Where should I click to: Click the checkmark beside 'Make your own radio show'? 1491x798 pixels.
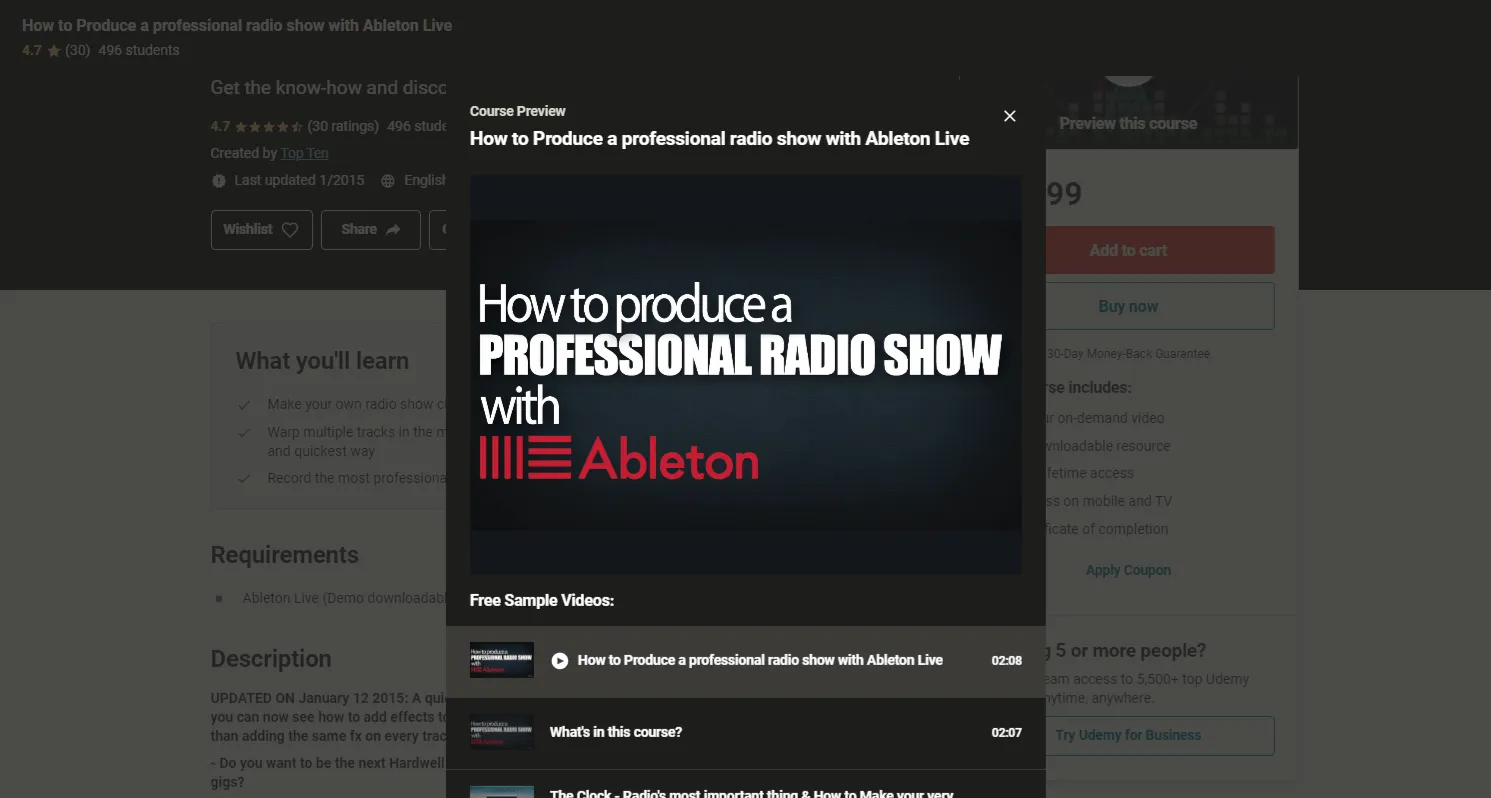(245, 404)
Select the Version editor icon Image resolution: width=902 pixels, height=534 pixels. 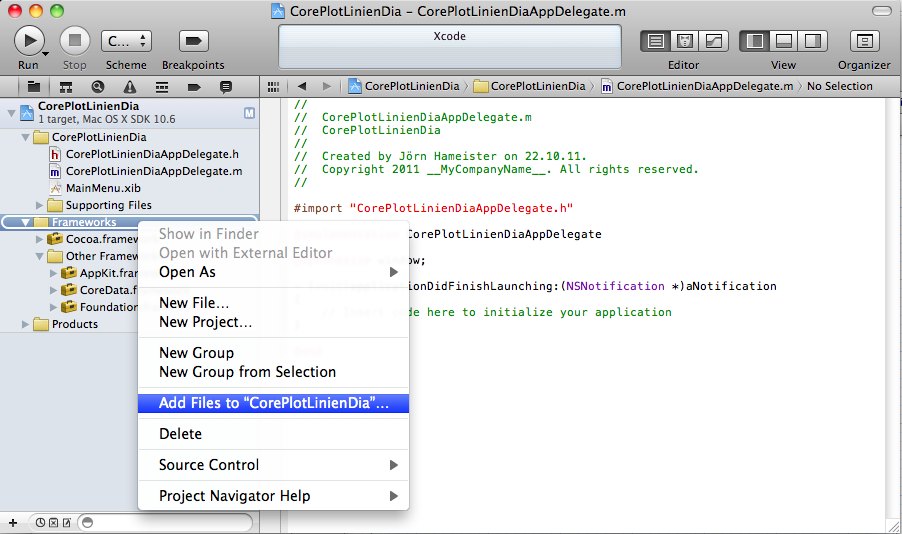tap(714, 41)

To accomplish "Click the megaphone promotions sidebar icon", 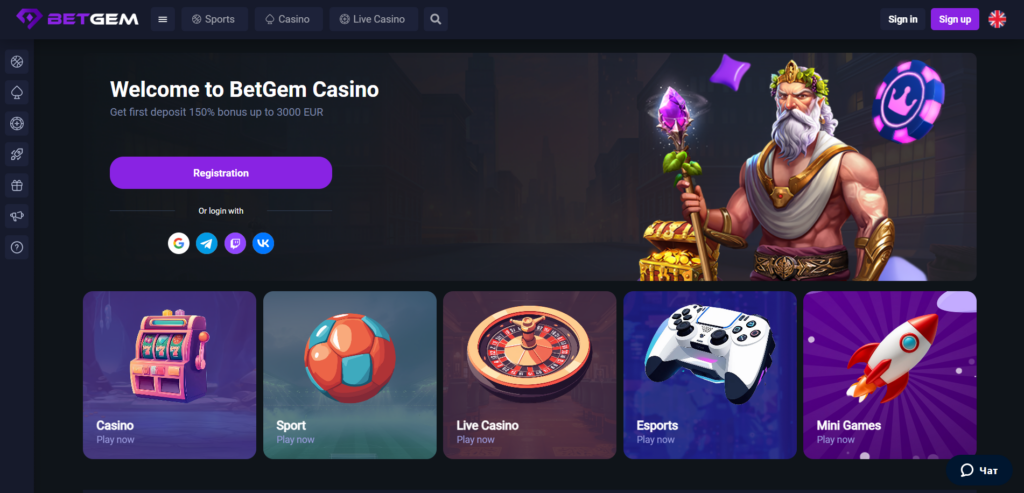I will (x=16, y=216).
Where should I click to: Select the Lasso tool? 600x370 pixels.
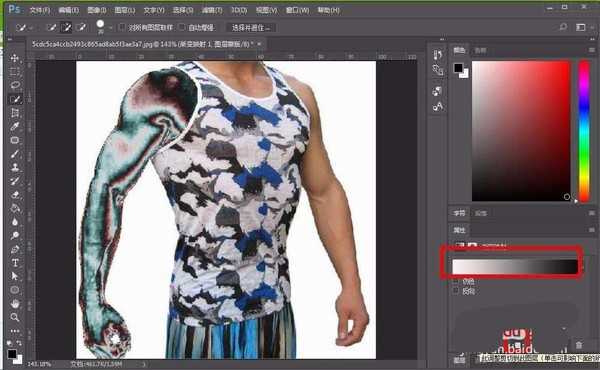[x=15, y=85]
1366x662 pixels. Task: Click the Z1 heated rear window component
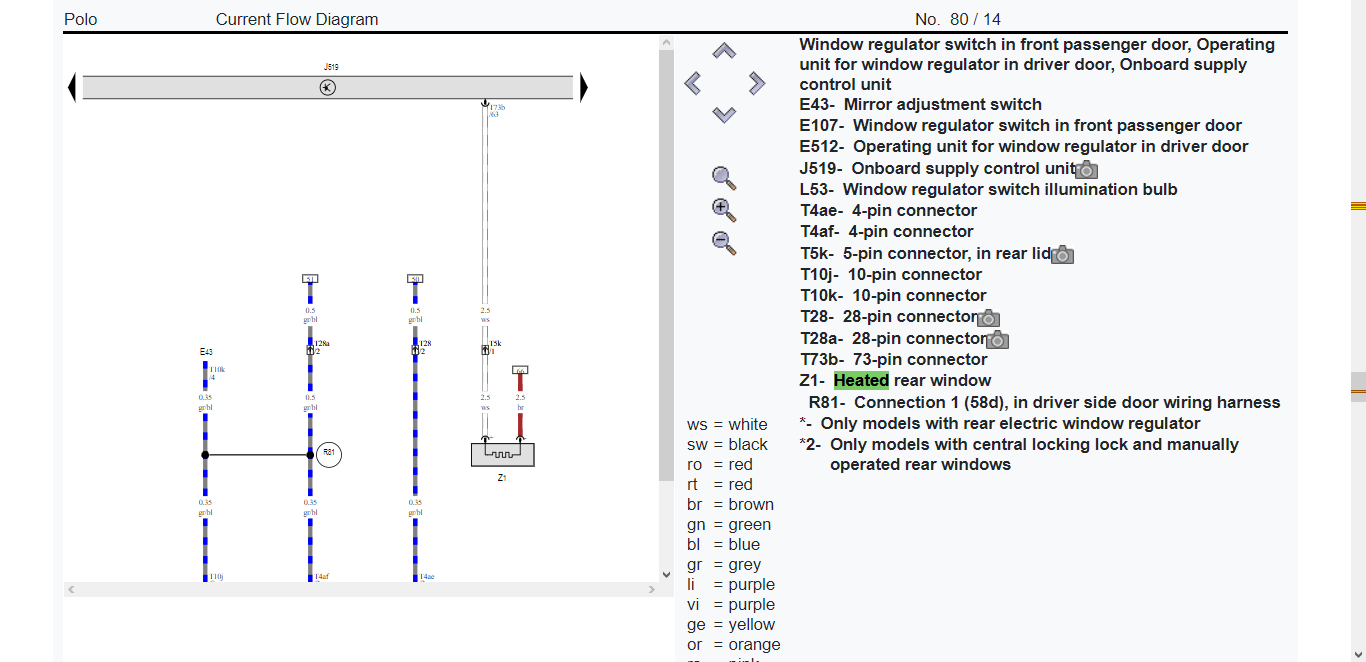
---
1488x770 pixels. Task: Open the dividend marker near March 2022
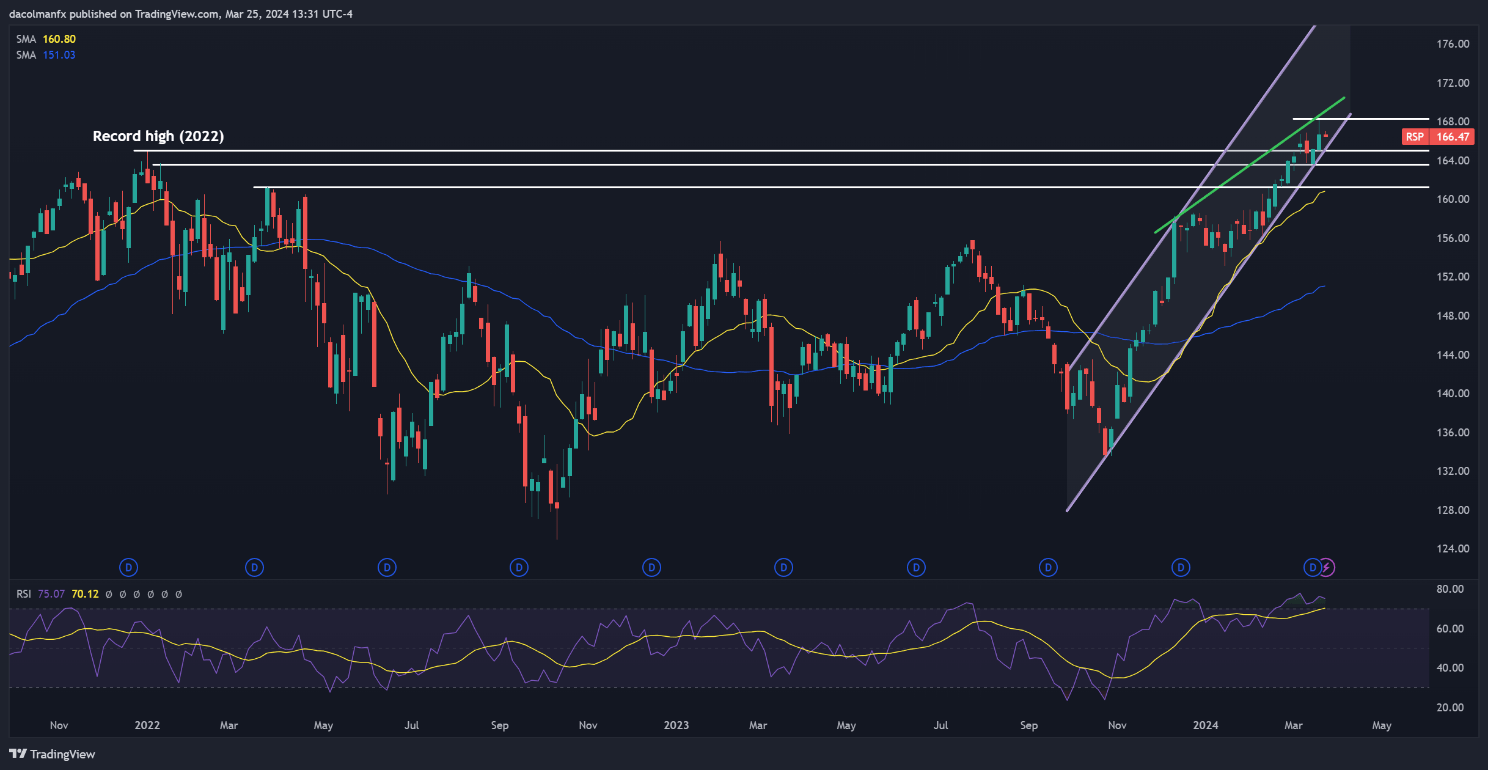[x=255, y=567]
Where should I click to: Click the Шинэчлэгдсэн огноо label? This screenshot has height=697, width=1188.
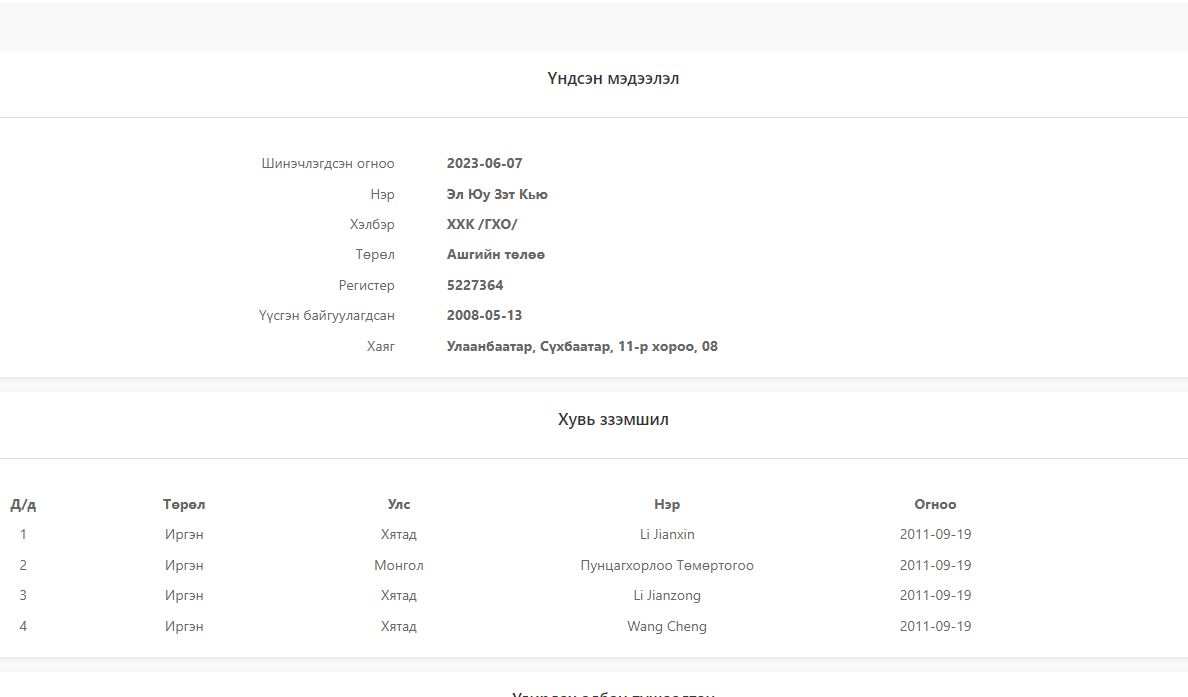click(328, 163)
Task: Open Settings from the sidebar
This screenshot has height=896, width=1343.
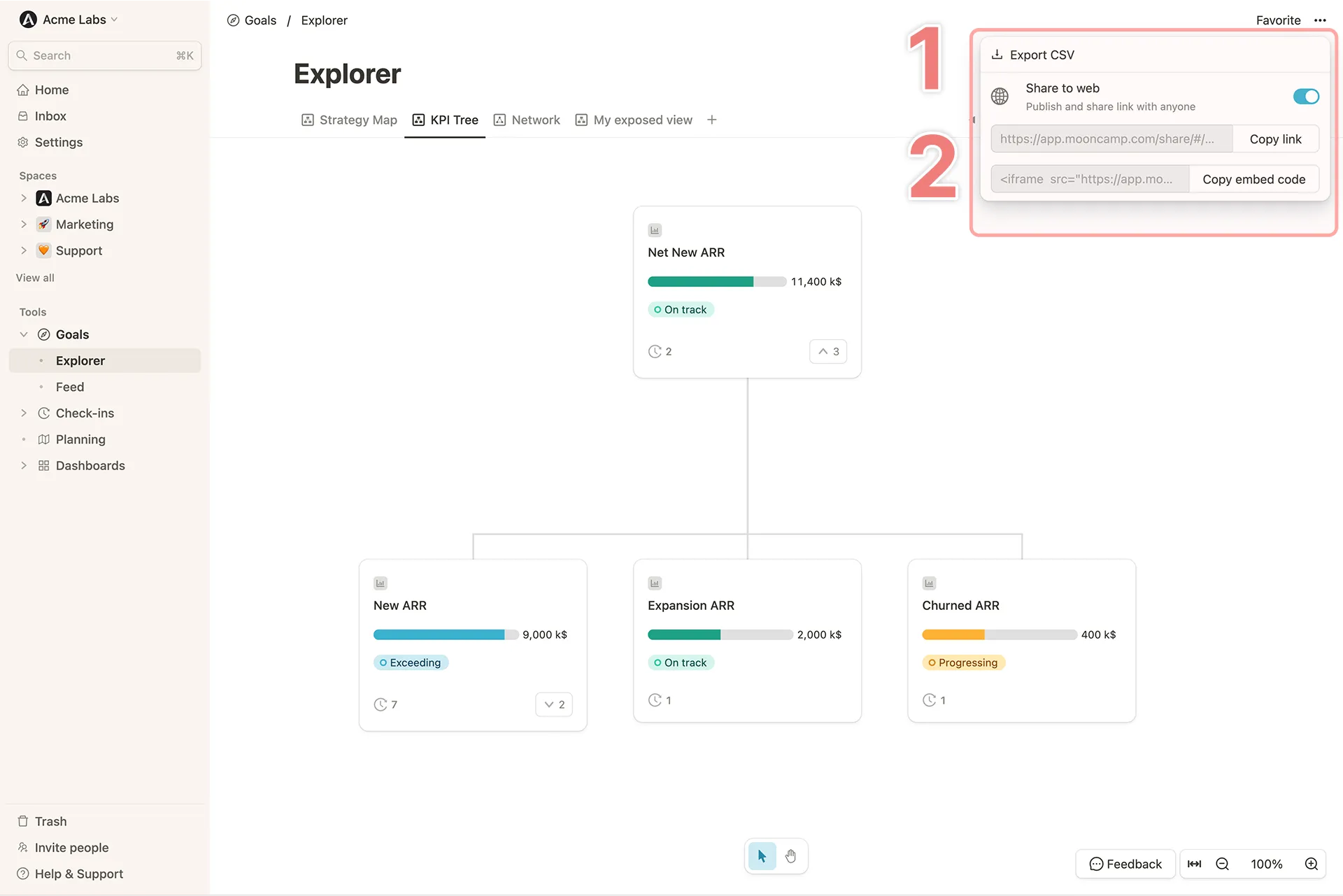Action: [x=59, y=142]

Your assignment:
What are the lines above from the one with "Where should I click to: Select" to the one with "1366x662 pixels. Task: Click", both included? Reproduce them exactly, without pictures.

Solved exercise:
Where should I click to: Select the Lasso tool? 600x370 pixels.
[x=15, y=85]
1366x662 pixels. Task: Click the Z1 heated rear window component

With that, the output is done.